The expected response is an exact repetition of every record, with images excluded.

Stored dataset items
━━━━━━━━━━━━━━━━
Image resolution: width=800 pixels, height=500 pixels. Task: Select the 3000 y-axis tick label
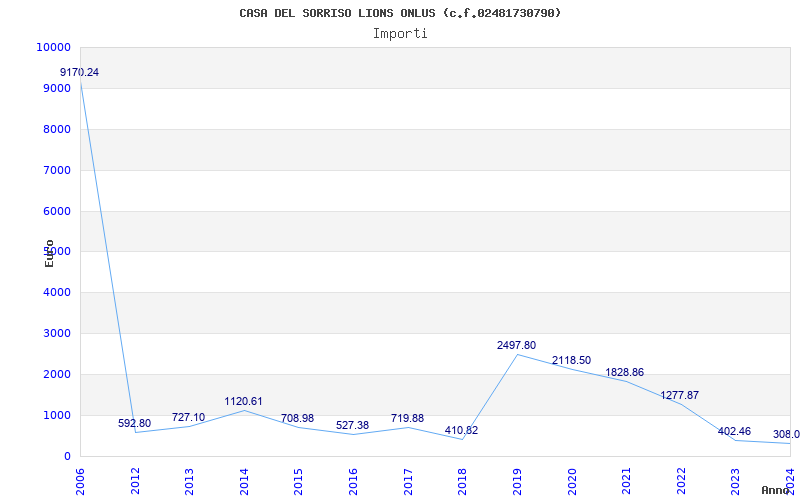pos(57,334)
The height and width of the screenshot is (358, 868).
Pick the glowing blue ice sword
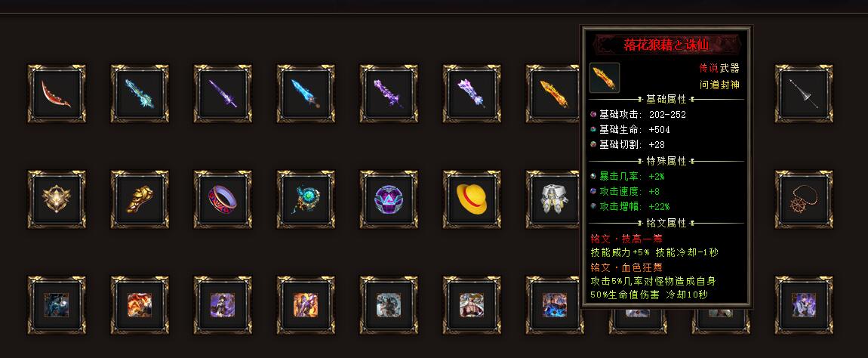click(x=306, y=94)
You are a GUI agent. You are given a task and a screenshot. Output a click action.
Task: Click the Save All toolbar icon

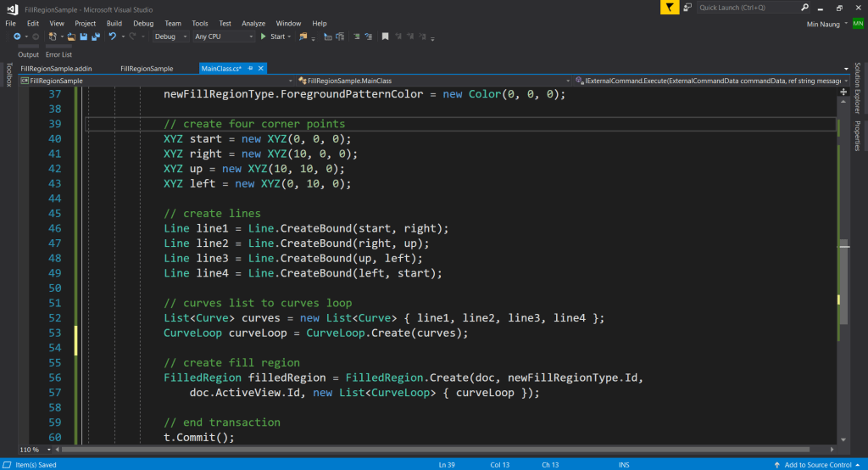95,36
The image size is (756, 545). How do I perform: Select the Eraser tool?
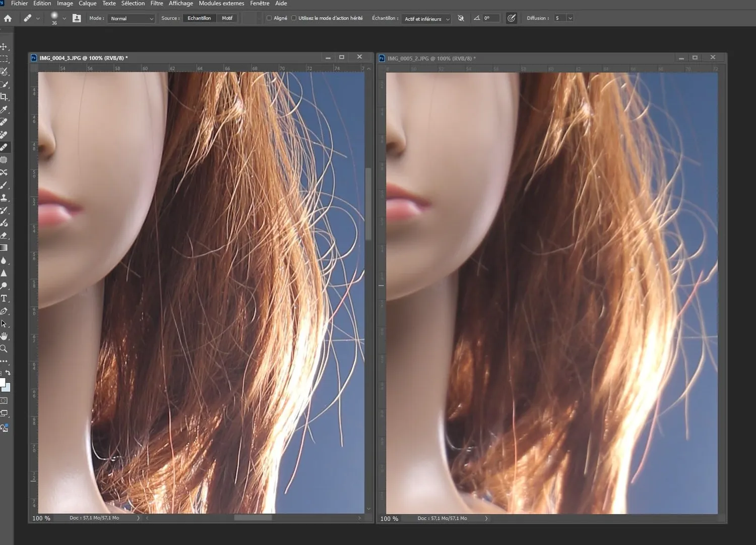(x=4, y=235)
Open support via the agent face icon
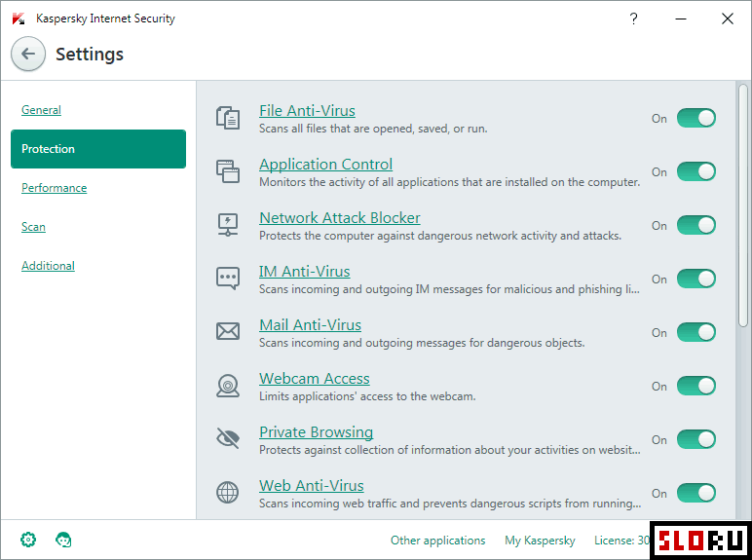 [x=63, y=540]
━━━━━━━━━━━━━━━━
* **RESPONSE BELOW**:
Image resolution: width=800 pixels, height=500 pixels. Task: Select the 3000 y-axis tick label
pos(57,334)
The height and width of the screenshot is (358, 868).
Pick the glowing blue ice sword
click(x=306, y=94)
You are a GUI agent. You are given a task and a screenshot. Output a click action.
Task: Click the Save All toolbar icon

95,36
The image size is (756, 545). How do I perform: Select the Eraser tool?
(x=4, y=235)
Open support via the agent face icon
 [x=63, y=540]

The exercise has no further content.